Com efeito, Cesare Battisti é nacional italiano, condenado criminalmente em seu país, e considerado foragido internacional. O Supremo Tribunal Federal reconheceu os delitos a ele atribuídos, tendo se posicionado pela sua extradição para que responda pelos crimes.
Proibido de deixar o Brasil após sua libertação em virtude da existência de Mandado de Captura Internacional incluído pela Itália no canal Difusão Vermelha da Interpol, necessária seria sua regularização para que pudesse aqui viver e trabalhar.
O Conselho Nacional de Imigração, em decisão não unânime, decidiu conceder a Battisti visto de permanência. Para tanto recorreu a norma específica utilizada para pessoas que não preenchem os requisitos regulares para obtenção de tal visto. Com essa concessão, Battisti passou a viver legalmente em território brasileiro.
Entendendo que a lei foi contrariada, o Ministério Público Federal propôs, ainda no ano de 2011, Ação Civil Pública visando a anulação do ato de concessão do visto de permanência para Cesare Battisti, com a consequente deportação em virtude da ilegalidade de sua permanência em nosso país.
Foi essa Ação que agora recebe sentença de primeiro grau decidindo pela procedência do pedido, em virtude da contrariedade do ato de concessão do visto ao art. 7º, IV, da Lei n º 6.815/80 (Estatuto do Estrangeiro).
Citado artigo diz que não se concederá visto ao estrangeiro que tenha sido condenado ou processado em outro país por crime doloso, passível de extradição segundo a lei brasileira.
Ainda cabe recurso da decisão. No caso de sua manutenção, resta saber qual a medida aplicável para sua retirada do país.
A extradição, embora concedida pelo STF, não foi exaurida em virtude da ausência de ato do Poder Executivo que determine a entrega do extraditando ao país requerente.
Por consequência, a medida cabível será a deportação.
Os defensores do réu alegam a impossibilidade de deportação, posto que acarretaria a extradição indireta do Sr. Battisti. A extradição indireta é vetada pelo ordenamento jurídico de quase todos os países.
De fato, caso Battisti seja deportado diretamente para Itália, configurada estaria essa modalidade, posto que ao lá chegar seria imediatamente preso para cumprir sua pena de prisão perpétua.
O próprio Estatuto do Estrangeiro traz as ferramentas para se evitar essa medida injusta. O parágrafo único do art. 58 dispõe que a deportação será realizada para o país de nacionalidade ou de procedência do estrangeiro, ou para outro que consinta em recebê-lo.

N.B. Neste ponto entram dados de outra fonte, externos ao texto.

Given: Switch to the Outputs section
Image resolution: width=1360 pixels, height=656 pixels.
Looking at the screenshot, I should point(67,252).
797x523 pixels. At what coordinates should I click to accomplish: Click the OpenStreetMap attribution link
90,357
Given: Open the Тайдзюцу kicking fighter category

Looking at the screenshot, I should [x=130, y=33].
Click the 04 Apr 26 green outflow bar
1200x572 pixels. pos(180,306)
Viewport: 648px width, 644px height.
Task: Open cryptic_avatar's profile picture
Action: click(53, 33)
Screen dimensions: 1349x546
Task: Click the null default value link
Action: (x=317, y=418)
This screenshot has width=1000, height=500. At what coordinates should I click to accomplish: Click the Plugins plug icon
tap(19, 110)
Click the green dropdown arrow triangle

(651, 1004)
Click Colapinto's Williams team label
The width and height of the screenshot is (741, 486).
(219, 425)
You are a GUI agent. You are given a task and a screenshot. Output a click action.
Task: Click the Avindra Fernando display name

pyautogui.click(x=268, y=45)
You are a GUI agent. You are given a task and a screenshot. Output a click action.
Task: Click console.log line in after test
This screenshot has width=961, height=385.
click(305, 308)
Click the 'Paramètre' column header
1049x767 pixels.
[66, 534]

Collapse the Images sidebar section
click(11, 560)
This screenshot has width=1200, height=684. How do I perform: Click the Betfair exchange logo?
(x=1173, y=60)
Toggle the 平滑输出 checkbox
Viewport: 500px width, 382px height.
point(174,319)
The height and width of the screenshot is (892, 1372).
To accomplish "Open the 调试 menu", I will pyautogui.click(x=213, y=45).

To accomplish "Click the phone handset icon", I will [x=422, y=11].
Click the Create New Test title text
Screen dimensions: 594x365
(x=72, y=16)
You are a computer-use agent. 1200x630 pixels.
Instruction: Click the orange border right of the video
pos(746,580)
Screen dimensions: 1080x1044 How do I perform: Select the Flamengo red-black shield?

Dessa forma, é possível coadunar a execução da medida compulsória com a decisão da não entrega do extraditando ao país que requereu sua extradição.
Como mencionado alhures, Cesare Battisti veio da França para o Brasil durante sua fuga. Logo, na impossibilidade de observar a primeira opção no artigo citado (país de nacionalidade), a segunda opção surge sem problemas.
Outro fato a apoiar a deportação a território francês foi a utilização de passaporte falso para embarcar naquele país com destino ao Brasil. Dessa forma, nenhum óbice legal resta a aplicação da medida.
A presente decisão merece ser comemorada, se não quanto a definição da questão, posto que ainda passível de recurso, mas pela discussão que levanta no mundo jurídico.
O caso Battisti continua sendo um interessante campo de estudo para os apreciadores do Direito Internacional e sua aplicação em nosso território.